» Given records

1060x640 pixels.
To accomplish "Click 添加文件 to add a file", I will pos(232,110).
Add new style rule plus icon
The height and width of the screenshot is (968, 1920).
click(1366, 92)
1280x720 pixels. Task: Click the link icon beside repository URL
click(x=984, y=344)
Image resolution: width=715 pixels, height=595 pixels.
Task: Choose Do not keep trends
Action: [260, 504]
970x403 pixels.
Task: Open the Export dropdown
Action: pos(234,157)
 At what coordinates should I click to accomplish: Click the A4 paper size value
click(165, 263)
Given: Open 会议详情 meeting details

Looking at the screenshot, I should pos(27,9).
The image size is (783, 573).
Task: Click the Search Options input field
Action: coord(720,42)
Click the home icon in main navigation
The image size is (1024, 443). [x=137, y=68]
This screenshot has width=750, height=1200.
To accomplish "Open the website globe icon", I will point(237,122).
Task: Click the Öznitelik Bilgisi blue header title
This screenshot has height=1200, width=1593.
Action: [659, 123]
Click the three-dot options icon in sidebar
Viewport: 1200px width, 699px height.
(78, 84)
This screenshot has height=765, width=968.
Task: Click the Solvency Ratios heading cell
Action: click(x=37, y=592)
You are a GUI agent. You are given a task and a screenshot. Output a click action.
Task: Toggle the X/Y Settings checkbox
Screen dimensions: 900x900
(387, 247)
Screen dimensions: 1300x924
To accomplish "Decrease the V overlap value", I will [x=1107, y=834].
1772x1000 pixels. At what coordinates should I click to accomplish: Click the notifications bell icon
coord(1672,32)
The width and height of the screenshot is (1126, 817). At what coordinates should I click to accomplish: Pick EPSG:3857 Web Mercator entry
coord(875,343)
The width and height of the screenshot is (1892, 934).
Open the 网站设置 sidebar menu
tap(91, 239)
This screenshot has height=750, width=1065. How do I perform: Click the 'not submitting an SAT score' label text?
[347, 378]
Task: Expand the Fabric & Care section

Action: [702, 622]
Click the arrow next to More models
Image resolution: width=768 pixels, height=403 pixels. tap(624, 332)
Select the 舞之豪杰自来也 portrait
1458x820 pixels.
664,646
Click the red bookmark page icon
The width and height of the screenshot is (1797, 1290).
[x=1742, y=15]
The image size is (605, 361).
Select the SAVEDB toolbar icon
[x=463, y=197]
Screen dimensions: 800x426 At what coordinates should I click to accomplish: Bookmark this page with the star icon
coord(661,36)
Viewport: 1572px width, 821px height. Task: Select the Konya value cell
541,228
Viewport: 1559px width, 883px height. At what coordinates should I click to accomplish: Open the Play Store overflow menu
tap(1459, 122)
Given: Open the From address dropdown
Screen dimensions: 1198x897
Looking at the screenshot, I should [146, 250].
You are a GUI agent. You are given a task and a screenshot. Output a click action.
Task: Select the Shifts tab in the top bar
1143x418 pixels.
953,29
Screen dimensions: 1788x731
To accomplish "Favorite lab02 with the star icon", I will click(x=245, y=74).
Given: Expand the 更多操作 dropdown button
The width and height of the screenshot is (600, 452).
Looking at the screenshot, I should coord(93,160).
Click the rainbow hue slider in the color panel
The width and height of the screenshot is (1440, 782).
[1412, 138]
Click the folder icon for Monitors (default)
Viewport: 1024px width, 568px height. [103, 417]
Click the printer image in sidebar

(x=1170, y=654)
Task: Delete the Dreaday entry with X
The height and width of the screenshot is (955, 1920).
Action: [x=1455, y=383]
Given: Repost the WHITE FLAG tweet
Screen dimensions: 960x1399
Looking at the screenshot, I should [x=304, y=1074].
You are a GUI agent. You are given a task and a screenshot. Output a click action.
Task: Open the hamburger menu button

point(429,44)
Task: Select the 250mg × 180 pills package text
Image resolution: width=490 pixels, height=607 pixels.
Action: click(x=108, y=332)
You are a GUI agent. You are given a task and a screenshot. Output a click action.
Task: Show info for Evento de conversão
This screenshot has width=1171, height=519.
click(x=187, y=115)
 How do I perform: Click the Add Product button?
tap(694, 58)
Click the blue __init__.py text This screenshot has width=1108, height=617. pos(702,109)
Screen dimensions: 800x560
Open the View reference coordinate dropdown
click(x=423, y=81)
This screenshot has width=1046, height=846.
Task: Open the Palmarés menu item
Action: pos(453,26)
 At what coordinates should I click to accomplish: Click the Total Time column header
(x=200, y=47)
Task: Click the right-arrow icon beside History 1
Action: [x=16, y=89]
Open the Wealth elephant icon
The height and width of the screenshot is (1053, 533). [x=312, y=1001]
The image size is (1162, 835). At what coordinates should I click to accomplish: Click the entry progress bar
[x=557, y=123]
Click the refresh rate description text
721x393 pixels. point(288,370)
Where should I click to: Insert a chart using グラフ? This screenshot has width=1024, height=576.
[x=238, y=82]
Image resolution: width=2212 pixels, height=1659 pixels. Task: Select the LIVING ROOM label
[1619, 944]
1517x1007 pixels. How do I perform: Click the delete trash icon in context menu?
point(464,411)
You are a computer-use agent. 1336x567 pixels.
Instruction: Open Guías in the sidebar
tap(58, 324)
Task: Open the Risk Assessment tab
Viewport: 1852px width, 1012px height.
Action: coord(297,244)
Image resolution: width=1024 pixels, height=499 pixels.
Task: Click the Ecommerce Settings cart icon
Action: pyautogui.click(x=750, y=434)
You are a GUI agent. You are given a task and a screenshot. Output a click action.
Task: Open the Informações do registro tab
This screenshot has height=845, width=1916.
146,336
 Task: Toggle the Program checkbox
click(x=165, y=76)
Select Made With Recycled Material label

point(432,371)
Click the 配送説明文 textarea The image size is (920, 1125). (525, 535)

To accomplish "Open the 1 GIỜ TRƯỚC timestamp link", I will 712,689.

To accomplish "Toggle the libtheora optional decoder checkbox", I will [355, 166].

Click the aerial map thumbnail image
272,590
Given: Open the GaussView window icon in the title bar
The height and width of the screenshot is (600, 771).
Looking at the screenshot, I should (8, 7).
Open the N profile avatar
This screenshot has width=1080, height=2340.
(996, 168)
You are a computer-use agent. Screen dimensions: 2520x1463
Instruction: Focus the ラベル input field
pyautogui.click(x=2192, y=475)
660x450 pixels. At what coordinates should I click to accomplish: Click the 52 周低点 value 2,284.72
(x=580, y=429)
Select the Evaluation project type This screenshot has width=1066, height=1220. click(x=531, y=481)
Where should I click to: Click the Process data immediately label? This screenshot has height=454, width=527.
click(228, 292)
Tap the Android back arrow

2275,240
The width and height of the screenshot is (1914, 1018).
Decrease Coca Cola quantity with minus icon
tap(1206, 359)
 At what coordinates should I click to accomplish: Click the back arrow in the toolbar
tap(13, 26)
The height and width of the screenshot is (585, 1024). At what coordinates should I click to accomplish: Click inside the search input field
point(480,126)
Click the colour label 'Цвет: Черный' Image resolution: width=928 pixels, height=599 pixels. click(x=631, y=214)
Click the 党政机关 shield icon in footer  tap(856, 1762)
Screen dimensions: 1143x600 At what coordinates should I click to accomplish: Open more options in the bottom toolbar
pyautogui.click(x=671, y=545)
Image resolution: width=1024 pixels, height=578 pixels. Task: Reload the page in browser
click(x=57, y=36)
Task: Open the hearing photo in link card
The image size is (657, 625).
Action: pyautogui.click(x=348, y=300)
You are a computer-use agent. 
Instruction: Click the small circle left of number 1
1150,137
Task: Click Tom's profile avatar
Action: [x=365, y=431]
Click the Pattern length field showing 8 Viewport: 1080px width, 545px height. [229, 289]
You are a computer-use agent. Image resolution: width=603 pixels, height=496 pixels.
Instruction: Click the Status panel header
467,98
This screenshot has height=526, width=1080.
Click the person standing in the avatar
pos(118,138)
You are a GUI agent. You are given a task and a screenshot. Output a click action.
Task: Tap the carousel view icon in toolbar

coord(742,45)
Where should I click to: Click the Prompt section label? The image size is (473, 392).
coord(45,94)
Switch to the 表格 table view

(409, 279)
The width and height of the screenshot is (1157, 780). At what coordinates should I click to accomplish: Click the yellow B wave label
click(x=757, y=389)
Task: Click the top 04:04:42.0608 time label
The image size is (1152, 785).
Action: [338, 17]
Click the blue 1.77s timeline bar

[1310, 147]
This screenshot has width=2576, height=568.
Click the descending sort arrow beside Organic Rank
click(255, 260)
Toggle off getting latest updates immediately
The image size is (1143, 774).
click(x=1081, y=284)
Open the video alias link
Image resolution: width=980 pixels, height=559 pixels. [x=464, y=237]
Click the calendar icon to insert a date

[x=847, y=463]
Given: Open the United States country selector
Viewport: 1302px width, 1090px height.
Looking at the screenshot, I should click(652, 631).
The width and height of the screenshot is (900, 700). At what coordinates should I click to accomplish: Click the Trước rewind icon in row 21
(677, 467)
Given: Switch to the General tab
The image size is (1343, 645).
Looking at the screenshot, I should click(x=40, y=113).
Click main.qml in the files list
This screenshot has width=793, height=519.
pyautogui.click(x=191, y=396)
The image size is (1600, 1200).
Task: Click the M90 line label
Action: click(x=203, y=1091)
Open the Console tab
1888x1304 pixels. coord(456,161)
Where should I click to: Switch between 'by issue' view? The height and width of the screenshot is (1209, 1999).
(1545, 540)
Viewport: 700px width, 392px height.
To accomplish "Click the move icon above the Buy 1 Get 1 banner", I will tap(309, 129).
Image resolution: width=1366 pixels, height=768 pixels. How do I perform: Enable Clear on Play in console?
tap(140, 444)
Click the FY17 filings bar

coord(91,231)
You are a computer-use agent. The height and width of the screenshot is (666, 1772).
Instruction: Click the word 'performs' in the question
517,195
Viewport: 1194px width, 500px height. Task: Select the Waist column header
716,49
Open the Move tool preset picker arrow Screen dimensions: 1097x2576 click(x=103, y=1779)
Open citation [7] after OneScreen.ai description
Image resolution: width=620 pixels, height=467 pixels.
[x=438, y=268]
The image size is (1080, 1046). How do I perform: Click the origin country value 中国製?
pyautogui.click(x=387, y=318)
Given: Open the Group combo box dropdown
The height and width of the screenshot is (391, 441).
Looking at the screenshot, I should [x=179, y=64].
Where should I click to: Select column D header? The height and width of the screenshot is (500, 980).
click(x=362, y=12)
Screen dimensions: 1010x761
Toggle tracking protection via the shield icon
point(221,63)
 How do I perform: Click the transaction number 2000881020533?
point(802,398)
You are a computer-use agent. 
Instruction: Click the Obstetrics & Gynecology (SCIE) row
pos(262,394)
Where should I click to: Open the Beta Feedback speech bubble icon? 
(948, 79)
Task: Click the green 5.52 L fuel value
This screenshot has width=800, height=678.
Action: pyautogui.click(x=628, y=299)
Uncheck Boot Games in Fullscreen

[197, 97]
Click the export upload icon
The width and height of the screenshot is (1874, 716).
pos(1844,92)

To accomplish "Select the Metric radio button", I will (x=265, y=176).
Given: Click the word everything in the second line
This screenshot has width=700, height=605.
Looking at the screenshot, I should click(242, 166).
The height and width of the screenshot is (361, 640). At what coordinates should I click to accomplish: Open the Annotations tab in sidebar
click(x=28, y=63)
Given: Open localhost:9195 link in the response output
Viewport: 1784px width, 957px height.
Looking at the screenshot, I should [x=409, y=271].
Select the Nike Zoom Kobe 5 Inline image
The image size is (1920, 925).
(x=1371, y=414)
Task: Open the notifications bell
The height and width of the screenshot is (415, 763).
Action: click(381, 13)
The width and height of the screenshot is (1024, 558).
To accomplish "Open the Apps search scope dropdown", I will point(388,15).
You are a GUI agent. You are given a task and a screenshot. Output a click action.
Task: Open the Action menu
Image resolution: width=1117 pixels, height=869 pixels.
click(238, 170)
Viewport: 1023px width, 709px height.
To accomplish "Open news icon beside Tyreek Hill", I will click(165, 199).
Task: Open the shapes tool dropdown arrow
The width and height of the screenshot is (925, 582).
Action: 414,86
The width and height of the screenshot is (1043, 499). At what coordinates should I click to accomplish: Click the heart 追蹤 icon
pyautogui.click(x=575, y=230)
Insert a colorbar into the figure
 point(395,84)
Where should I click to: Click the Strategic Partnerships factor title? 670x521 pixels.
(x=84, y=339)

» Problem
Report every line containing the word "computer" from the listing above.

» Exercise output
You are a computer-use agent. 1336x567 pixels.
You are a computer-use agent. Screen dimensions: 2520x1463
You are a computer-use agent. 
You are a computer-use agent. Image resolution: width=603 pixels, height=496 pixels.
You are a computer-use agent. The height and width of the screenshot is (666, 1772).
You are a computer-use agent. 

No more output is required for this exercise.